• _Work instructions_: Reproduce the data from the line containing "Viewport: 537px width, 446px height." through the line containing "point(824,393)", inclusive, replacing "yellow" with "orange" and leaving everything else unchanged. Omit the pictures from your answer.

• _Record excerpts_:
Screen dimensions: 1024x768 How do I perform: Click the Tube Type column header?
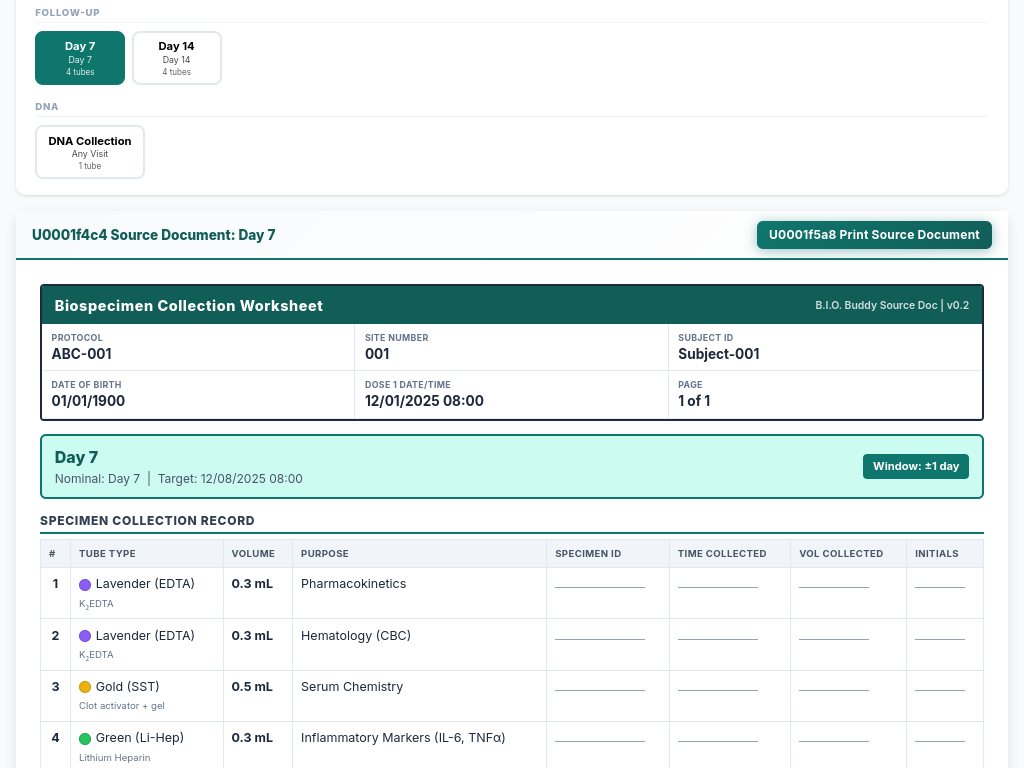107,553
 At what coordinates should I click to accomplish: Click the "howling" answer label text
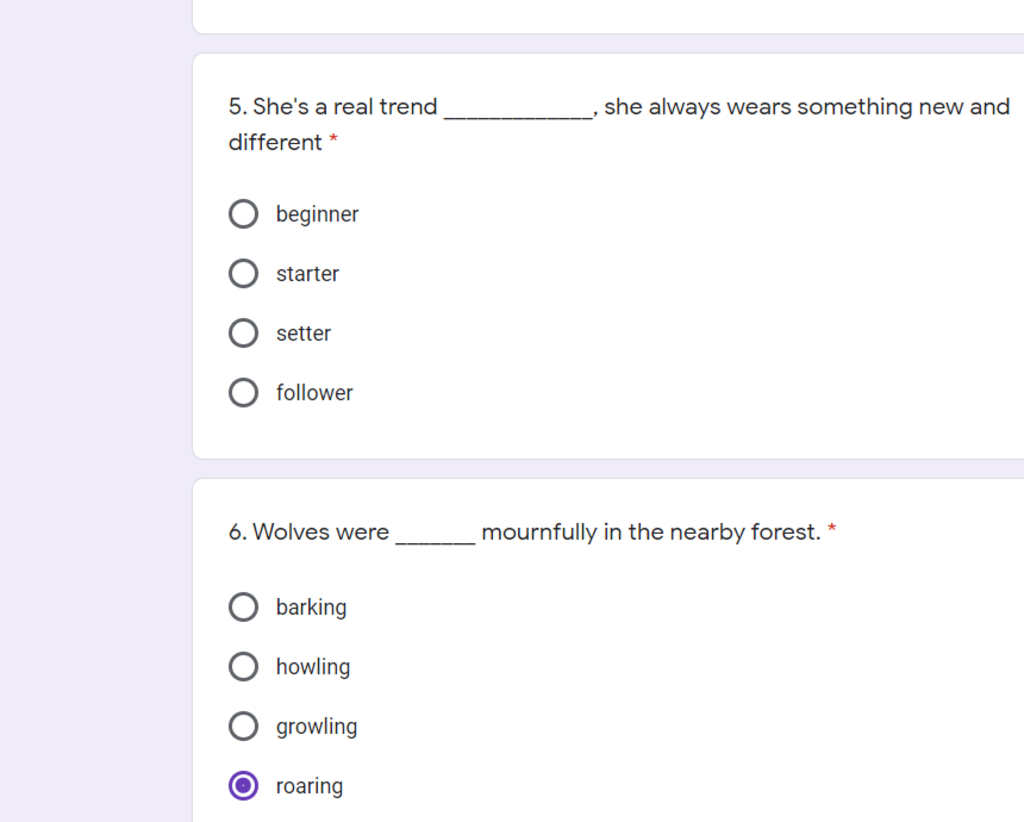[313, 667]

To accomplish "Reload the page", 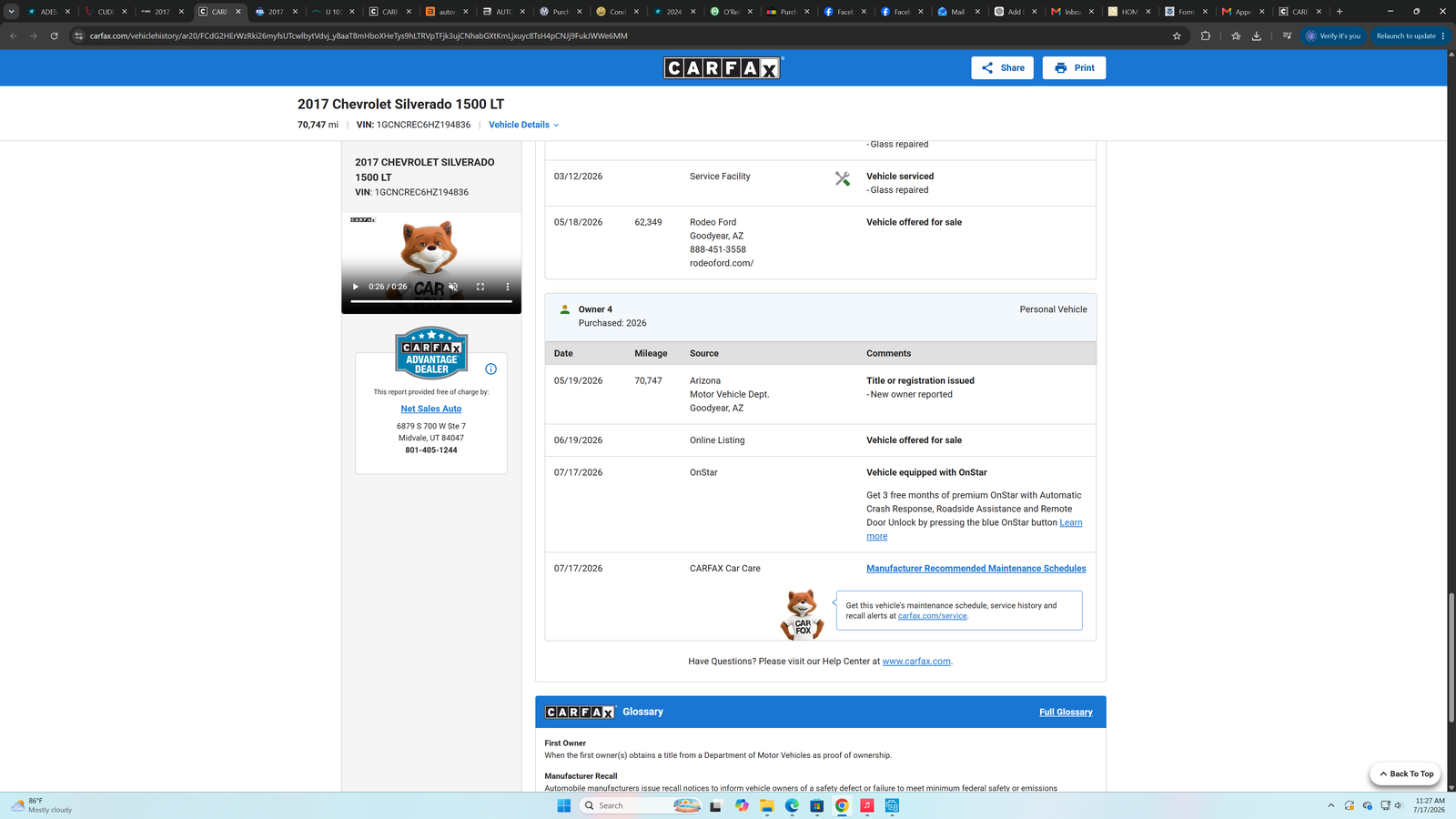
==
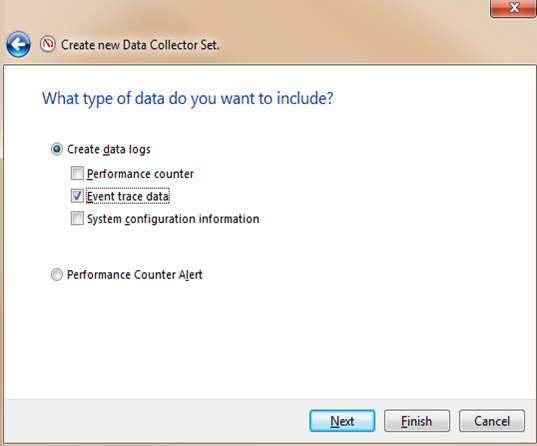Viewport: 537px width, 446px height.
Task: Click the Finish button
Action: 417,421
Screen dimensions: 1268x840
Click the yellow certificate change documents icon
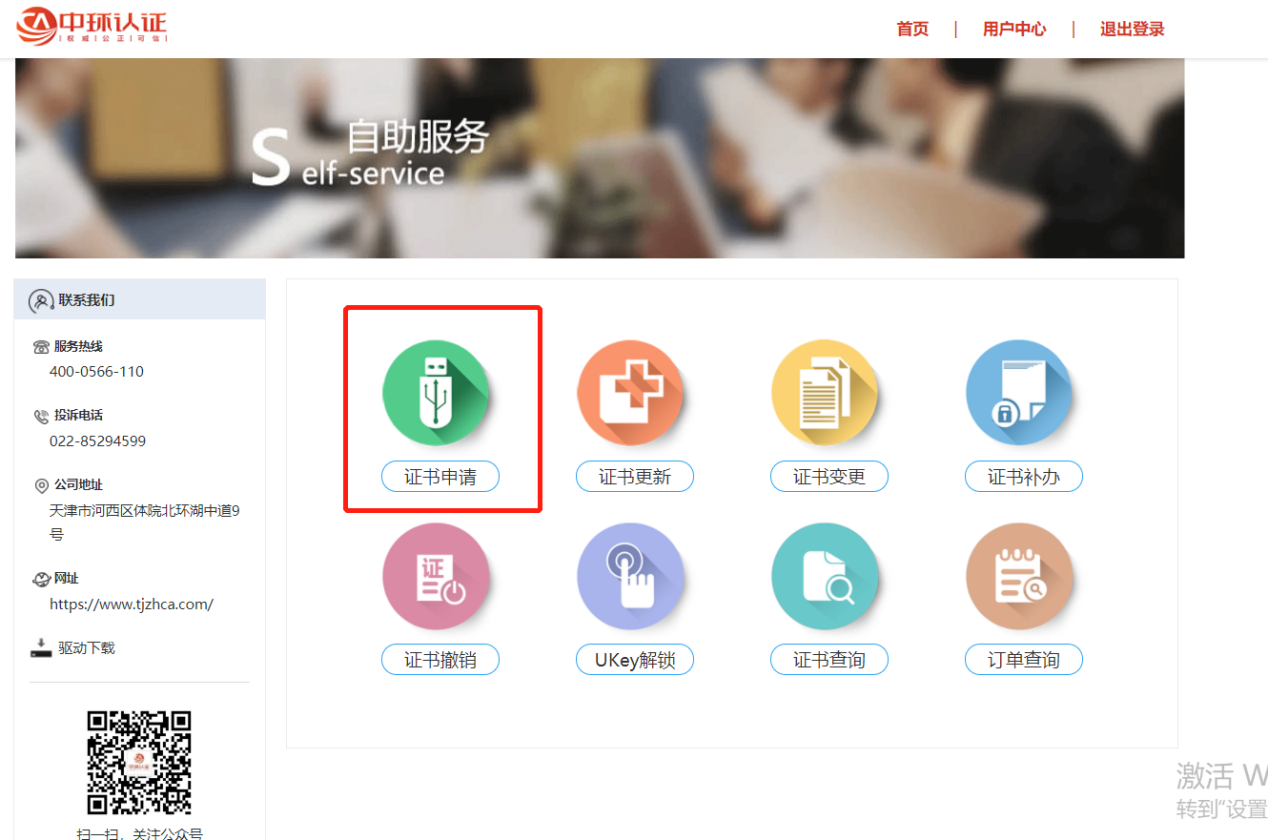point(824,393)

• _Answer below_:
Viewport: 537px width, 446px height.
Task: Click the Finish button
Action: 417,421
Screen dimensions: 1268x840
Click the orange certificate change documents icon
point(824,393)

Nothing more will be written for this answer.